▶ Material for this task:
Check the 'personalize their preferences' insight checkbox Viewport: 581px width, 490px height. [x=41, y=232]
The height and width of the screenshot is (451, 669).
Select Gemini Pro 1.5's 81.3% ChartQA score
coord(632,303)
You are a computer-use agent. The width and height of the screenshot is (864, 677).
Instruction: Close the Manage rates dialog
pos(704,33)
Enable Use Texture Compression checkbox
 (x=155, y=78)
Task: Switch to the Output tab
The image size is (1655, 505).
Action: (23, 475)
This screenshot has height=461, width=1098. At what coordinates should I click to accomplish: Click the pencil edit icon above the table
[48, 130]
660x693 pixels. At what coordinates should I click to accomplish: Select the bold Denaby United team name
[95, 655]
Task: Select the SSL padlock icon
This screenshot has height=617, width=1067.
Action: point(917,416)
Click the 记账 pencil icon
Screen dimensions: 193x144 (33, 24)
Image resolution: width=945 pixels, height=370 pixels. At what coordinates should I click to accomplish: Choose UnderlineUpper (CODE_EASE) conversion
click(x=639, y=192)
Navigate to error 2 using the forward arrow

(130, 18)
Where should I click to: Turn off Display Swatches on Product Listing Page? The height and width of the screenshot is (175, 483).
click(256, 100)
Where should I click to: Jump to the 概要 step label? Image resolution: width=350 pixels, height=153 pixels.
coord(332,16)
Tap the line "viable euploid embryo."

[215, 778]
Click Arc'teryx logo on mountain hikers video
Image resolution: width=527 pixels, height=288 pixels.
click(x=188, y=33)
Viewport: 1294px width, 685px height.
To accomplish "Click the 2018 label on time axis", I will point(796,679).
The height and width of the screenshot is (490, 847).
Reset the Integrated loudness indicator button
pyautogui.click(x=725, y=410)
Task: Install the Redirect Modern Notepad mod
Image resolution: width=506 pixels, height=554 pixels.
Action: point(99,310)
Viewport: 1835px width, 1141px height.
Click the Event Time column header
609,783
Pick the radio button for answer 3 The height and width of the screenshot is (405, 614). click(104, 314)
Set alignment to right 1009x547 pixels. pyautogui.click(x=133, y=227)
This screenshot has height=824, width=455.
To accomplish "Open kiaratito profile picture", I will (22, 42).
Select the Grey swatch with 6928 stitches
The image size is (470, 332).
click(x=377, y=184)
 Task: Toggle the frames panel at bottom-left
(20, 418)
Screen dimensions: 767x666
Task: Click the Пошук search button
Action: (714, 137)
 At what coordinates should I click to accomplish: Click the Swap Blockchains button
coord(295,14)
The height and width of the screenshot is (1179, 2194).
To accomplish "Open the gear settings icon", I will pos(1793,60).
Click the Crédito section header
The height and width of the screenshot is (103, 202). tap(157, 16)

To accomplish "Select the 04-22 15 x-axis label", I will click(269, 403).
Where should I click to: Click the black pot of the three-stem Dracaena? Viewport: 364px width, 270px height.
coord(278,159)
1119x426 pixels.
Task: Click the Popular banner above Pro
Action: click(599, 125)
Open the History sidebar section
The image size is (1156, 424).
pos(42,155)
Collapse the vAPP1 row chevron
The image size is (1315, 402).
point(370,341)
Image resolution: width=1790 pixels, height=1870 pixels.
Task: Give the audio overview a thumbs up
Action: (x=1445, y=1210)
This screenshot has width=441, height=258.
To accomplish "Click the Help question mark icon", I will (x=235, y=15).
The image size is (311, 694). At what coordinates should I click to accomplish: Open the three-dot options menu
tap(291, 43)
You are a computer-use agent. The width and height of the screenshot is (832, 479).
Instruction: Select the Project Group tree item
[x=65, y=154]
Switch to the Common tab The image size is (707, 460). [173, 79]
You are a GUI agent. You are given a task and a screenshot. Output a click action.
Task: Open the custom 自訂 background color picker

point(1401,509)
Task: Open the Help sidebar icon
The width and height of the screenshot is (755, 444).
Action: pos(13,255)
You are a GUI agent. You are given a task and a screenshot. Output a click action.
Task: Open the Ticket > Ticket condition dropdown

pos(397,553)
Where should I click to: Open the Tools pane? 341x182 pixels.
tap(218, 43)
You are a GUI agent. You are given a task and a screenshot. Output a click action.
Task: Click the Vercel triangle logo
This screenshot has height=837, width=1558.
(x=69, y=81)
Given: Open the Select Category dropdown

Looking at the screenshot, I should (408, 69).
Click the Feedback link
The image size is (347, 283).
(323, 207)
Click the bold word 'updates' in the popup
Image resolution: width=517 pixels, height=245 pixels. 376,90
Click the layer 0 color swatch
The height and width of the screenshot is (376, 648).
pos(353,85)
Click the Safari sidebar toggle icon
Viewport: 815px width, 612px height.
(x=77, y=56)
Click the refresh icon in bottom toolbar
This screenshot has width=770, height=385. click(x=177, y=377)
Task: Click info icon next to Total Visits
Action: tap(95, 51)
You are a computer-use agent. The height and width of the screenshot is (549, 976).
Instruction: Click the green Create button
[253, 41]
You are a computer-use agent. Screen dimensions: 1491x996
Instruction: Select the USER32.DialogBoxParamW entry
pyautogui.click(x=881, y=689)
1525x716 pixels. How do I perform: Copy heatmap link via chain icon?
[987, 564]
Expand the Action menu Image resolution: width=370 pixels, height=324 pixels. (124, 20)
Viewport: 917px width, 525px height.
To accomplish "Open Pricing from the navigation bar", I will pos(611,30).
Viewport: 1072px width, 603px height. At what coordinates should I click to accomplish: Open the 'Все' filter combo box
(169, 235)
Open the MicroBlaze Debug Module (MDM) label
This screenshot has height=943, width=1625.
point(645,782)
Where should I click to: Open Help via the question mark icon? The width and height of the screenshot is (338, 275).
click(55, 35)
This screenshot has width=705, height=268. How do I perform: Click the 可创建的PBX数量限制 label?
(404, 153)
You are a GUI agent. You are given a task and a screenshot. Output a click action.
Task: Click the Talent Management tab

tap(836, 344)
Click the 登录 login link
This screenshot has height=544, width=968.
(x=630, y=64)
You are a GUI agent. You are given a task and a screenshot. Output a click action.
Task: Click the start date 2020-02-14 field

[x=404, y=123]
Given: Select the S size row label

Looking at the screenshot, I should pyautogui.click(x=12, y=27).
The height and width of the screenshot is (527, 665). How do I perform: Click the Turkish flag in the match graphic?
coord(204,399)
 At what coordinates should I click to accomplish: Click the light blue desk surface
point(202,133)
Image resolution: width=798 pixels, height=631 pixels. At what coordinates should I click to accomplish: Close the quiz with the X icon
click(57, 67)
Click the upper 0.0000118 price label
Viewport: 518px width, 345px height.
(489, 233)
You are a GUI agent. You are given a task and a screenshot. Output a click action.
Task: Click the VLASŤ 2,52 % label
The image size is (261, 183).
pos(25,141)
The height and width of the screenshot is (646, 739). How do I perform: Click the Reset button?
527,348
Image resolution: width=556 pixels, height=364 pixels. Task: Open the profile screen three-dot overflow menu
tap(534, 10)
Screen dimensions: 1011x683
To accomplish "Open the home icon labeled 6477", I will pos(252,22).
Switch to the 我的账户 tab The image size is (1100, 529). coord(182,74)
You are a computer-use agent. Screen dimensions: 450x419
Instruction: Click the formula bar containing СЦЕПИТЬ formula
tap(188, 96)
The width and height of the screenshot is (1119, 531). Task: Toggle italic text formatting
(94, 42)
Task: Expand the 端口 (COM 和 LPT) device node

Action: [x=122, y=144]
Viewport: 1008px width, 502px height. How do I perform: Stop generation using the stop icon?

▶ Problem description:
Copy out every one of the lines above without changing a single character.

▶ Task output:
Check the 'personalize their preferences' insight checkbox Viewport: 581px width, 490px height. [x=41, y=232]
The height and width of the screenshot is (451, 669).
Select Gemini Pro 1.5's 81.3% ChartQA score
coord(632,303)
You are a computer-use agent. The width and height of the screenshot is (864, 677).
Instruction: Close the Manage rates dialog
pos(704,33)
Enable Use Texture Compression checkbox
 (x=155, y=78)
Task: Switch to the Output tab
The image size is (1655, 505).
Action: (23, 475)
This screenshot has height=461, width=1098. At what coordinates should I click to accomplish: Click the pencil edit icon above the table
[48, 130]
660x693 pixels. At what coordinates should I click to accomplish: Select the bold Denaby United team name
[95, 655]
Task: Select the SSL padlock icon
This screenshot has height=617, width=1067.
Action: point(917,416)
Click the 记账 pencil icon
Screen dimensions: 193x144 (33, 24)
Image resolution: width=945 pixels, height=370 pixels. At what coordinates should I click to accomplish: Choose UnderlineUpper (CODE_EASE) conversion
click(x=639, y=192)
Navigate to error 2 using the forward arrow

(130, 18)
Where should I click to: Turn off Display Swatches on Product Listing Page? The height and width of the screenshot is (175, 483).
click(256, 100)
Where should I click to: Jump to the 概要 step label? Image resolution: width=350 pixels, height=153 pixels.
coord(332,16)
Tap the line "viable euploid embryo."

[215, 778]
Click Arc'teryx logo on mountain hikers video
Image resolution: width=527 pixels, height=288 pixels.
click(x=188, y=33)
Viewport: 1294px width, 685px height.
To accomplish "Click the 2018 label on time axis", I will point(796,679).
The height and width of the screenshot is (490, 847).
Reset the Integrated loudness indicator button
pyautogui.click(x=725, y=410)
Task: Install the Redirect Modern Notepad mod
Image resolution: width=506 pixels, height=554 pixels.
Action: point(99,310)
Viewport: 1835px width, 1141px height.
Click the Event Time column header
609,783
Pick the radio button for answer 3 The height and width of the screenshot is (405, 614). click(104, 314)
Set alignment to right 1009x547 pixels. pyautogui.click(x=133, y=227)
This screenshot has height=824, width=455.
To accomplish "Open kiaratito profile picture", I will (22, 42).
Select the Grey swatch with 6928 stitches
The image size is (470, 332).
click(x=377, y=184)
 Task: Toggle the frames panel at bottom-left
(20, 418)
Screen dimensions: 767x666
Task: Click the Пошук search button
Action: (714, 137)
 At what coordinates should I click to accomplish: Click the Swap Blockchains button
coord(295,14)
The height and width of the screenshot is (1179, 2194).
To accomplish "Open the gear settings icon", I will pos(1793,60).
Click the Crédito section header
The height and width of the screenshot is (103, 202). tap(157, 16)

To accomplish "Select the 04-22 15 x-axis label", I will click(269, 403).
Where should I click to: Click the black pot of the three-stem Dracaena? Viewport: 364px width, 270px height.
coord(278,159)
1119x426 pixels.
Task: Click the Popular banner above Pro
Action: click(599, 125)
Open the History sidebar section
The image size is (1156, 424).
pos(42,155)
Collapse the vAPP1 row chevron
The image size is (1315, 402).
point(370,341)
Image resolution: width=1790 pixels, height=1870 pixels.
Task: Give the audio overview a thumbs up
Action: (x=1445, y=1210)
This screenshot has width=441, height=258.
To accomplish "Click the Help question mark icon", I will (x=235, y=15).
The image size is (311, 694). At what coordinates should I click to accomplish: Open the three-dot options menu
tap(291, 43)
You are a computer-use agent. The width and height of the screenshot is (832, 479).
Instruction: Select the Project Group tree item
[x=65, y=154]
Switch to the Common tab The image size is (707, 460). [173, 79]
You are a GUI agent. You are given a task and a screenshot. Output a click action.
Task: Open the custom 自訂 background color picker

point(1401,509)
Task: Open the Help sidebar icon
The width and height of the screenshot is (755, 444).
Action: pos(13,255)
You are a GUI agent. You are given a task and a screenshot. Output a click action.
Task: Open the Ticket > Ticket condition dropdown

pos(397,553)
Where should I click to: Open the Tools pane? 341x182 pixels.
tap(218, 43)
You are a GUI agent. You are given a task and a screenshot. Output a click action.
Task: Click the Vercel triangle logo
This screenshot has height=837, width=1558.
(x=69, y=81)
Given: Open the Select Category dropdown

Looking at the screenshot, I should (408, 69).
Click the Feedback link
The image size is (347, 283).
(323, 207)
Click the bold word 'updates' in the popup
Image resolution: width=517 pixels, height=245 pixels. 376,90
Click the layer 0 color swatch
The height and width of the screenshot is (376, 648).
pos(353,85)
Click the Safari sidebar toggle icon
Viewport: 815px width, 612px height.
(x=77, y=56)
Click the refresh icon in bottom toolbar
This screenshot has width=770, height=385. click(x=177, y=377)
Task: Click info icon next to Total Visits
Action: tap(95, 51)
You are a computer-use agent. The height and width of the screenshot is (549, 976).
Instruction: Click the green Create button
[253, 41]
You are a computer-use agent. Screen dimensions: 1491x996
Instruction: Select the USER32.DialogBoxParamW entry
pyautogui.click(x=881, y=689)
1525x716 pixels. How do I perform: Copy heatmap link via chain icon?
[987, 564]
Expand the Action menu Image resolution: width=370 pixels, height=324 pixels. (124, 20)
Viewport: 917px width, 525px height.
To accomplish "Open Pricing from the navigation bar", I will pos(611,30).
Viewport: 1072px width, 603px height. At what coordinates should I click to accomplish: Open the 'Все' filter combo box
(169, 235)
Open the MicroBlaze Debug Module (MDM) label
This screenshot has height=943, width=1625.
point(645,782)
Where should I click to: Open Help via the question mark icon? The width and height of the screenshot is (338, 275).
click(55, 35)
This screenshot has width=705, height=268. How do I perform: Click the 可创建的PBX数量限制 label?
(404, 153)
You are a GUI agent. You are given a task and a screenshot. Output a click action.
Task: Click the Talent Management tab

tap(836, 344)
Click the 登录 login link
This screenshot has height=544, width=968.
(x=630, y=64)
You are a GUI agent. You are given a task and a screenshot. Output a click action.
Task: Click the start date 2020-02-14 field

[x=404, y=123]
Given: Select the S size row label

Looking at the screenshot, I should pyautogui.click(x=12, y=27).
The height and width of the screenshot is (527, 665). How do I perform: Click the Turkish flag in the match graphic?
coord(204,399)
 At what coordinates should I click to accomplish: Click the light blue desk surface
point(202,133)
Image resolution: width=798 pixels, height=631 pixels. At what coordinates should I click to accomplish: Close the quiz with the X icon
click(57, 67)
Click the upper 0.0000118 price label
Viewport: 518px width, 345px height.
(489, 233)
You are a GUI agent. You are given a task and a screenshot. Output a click action.
Task: Click the VLASŤ 2,52 % label
The image size is (261, 183).
pos(25,141)
The height and width of the screenshot is (646, 739). How do I perform: Click the Reset button?
527,348
Image resolution: width=556 pixels, height=364 pixels. Task: Open the profile screen three-dot overflow menu
tap(534, 10)
Screen dimensions: 1011x683
To accomplish "Open the home icon labeled 6477", I will pos(252,22).
Switch to the 我的账户 tab The image size is (1100, 529). coord(182,74)
You are a computer-use agent. Screen dimensions: 450x419
Instruction: Click the formula bar containing СЦЕПИТЬ formula
tap(188, 96)
The width and height of the screenshot is (1119, 531). Task: Toggle italic text formatting
(94, 42)
Task: Expand the 端口 (COM 和 LPT) device node

Action: [x=122, y=144]
Viewport: 1008px width, 502px height. How do I perform: Stop generation using the stop icon?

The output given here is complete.